Problem statement = Edit the passage about Seoul from "Also, Seoul really" to "and red tablecloths." so that "lanterns" becomes "paper lanterns".

Source text =
[Start]
We found a place that sold Birkenstocks and got ourselves matching black Londons (the shoes here don't fit my feet, and why not buy REAL shoes if you're going to put out any cash). We didn't mean to match (I actually wanted Paris, but they didn't have my size, surprise surprise), but I imagine that's what most old couples say when it's pointed out to them that they (after 40 years together) dress, sound, look, and even smell the same.

Seoul has some delightful shopping and some gorgeous street walking. We love living in Daejeon, for it's more like the rest of Korea (Korean), but Seoul is more like a gigantic city IN Korea. There's a difference. But my, how we love a break and love to go up there. It's nearly 6 hours roundtrip to get there, and just getting places on the subways requires a lot of time, but it's always worth it. You just have more choices in Seoul. Scott even found a chocolate shop and indulged.

Also, Seoul really gets why Korea can be so lovely. It's really captured the old culture and restored it beautifully (as opposed to Daejeon's efforts to be Technology Town and leave old Korea behind). We found a district with old tea shops and bamboo and lanterns and little stony pathways, and I about died. Now this is why, aesthetically anyway, the universe chose Korea for me. The restaurants and tea shops were so beautiful. Scott and I talked about opening something up like that in the US, particularly Utah, where Asian means bad to average Chinese food and red tablecloths.

We went to the Seoul temple in the early morning. It's a lovely small temple and is actually quite Korean looking on the outside, with ancient palace-type tiles on the roof and all, though the pictures you see of it make it look like any other temple, but in Korea. Not so. The details are all delightfully Korean, down to the cabbage growing in boxes where flowers would be at other temples.
[End]
Dataset section =
[Start]
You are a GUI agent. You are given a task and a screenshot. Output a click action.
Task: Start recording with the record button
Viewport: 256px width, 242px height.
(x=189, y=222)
[End]
Full output =
Also, Seoul really gets why Korea can be so lovely. It's really captured the old culture and restored it beautifully (as opposed to Daejeon's efforts to be Technology Town and leave old Korea behind). We found a district with old tea shops and bamboo and paper lanterns and little stony pathways, and I about died. Now this is why, aesthetically anyway, the universe chose Korea for me. The restaurants and tea shops were so beautiful. Scott and I talked about opening something up like that in the US, particularly Utah, where Asian means bad to average Chinese food and red tablecloths.